• PROMPT: When you return the data, keep every line exactly as it is and leave out the pictures.

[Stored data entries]

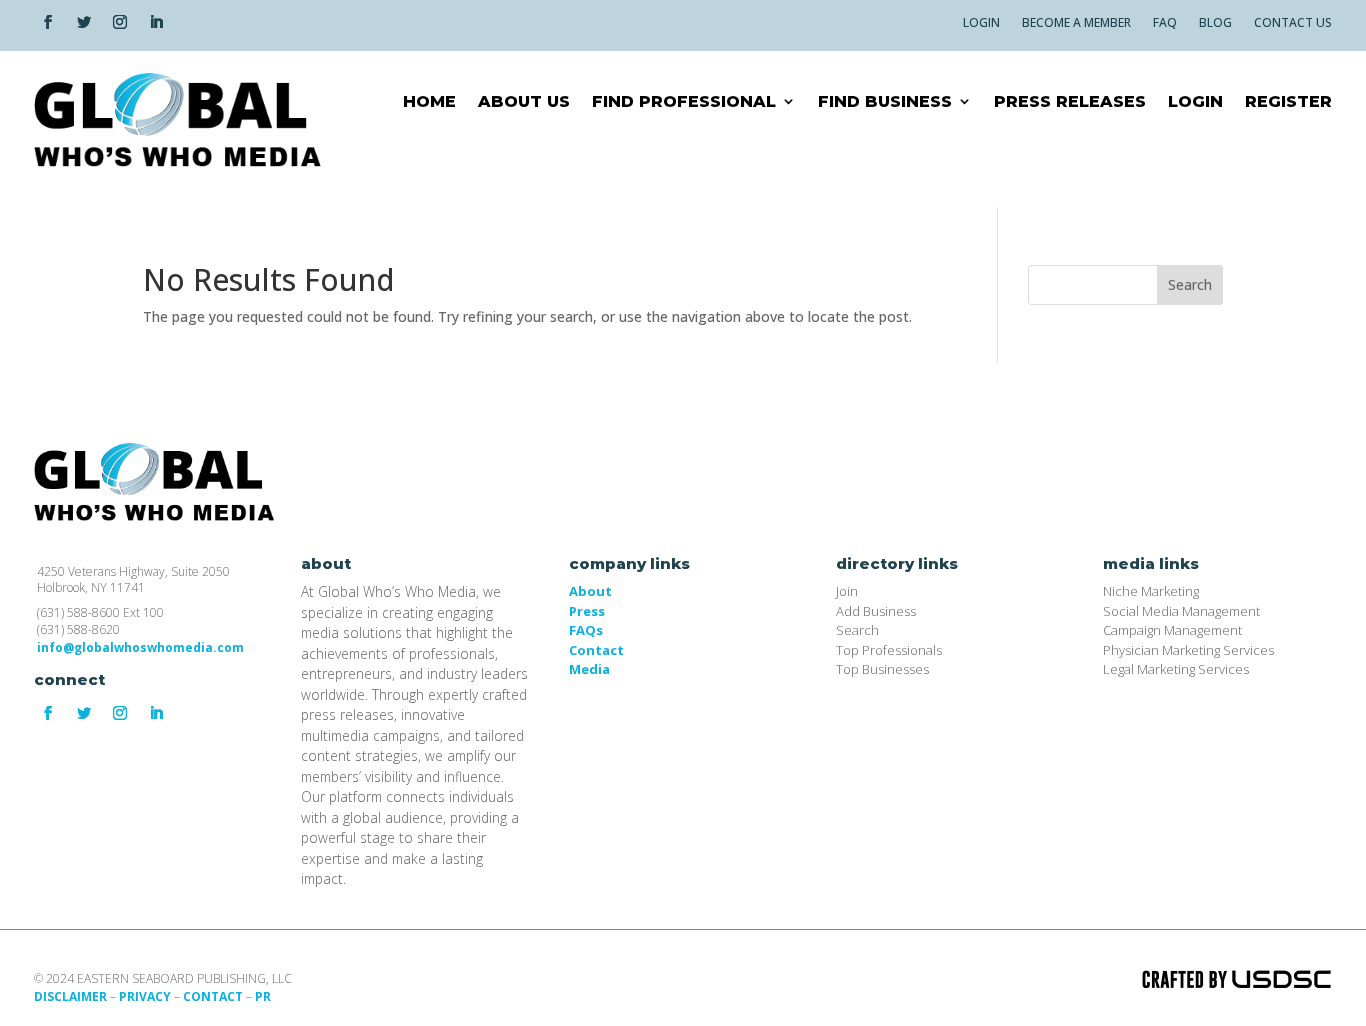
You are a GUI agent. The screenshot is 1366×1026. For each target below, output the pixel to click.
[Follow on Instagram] (120, 22)
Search (1190, 284)
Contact (596, 650)
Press (587, 611)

• RESPONSE AREA:
You are a GUI agent. The screenshot is 1366×1026. For each target below, output the pixel to click.
[Follow on Instagram] (120, 22)
Search (1190, 284)
Contact (596, 650)
Press (587, 611)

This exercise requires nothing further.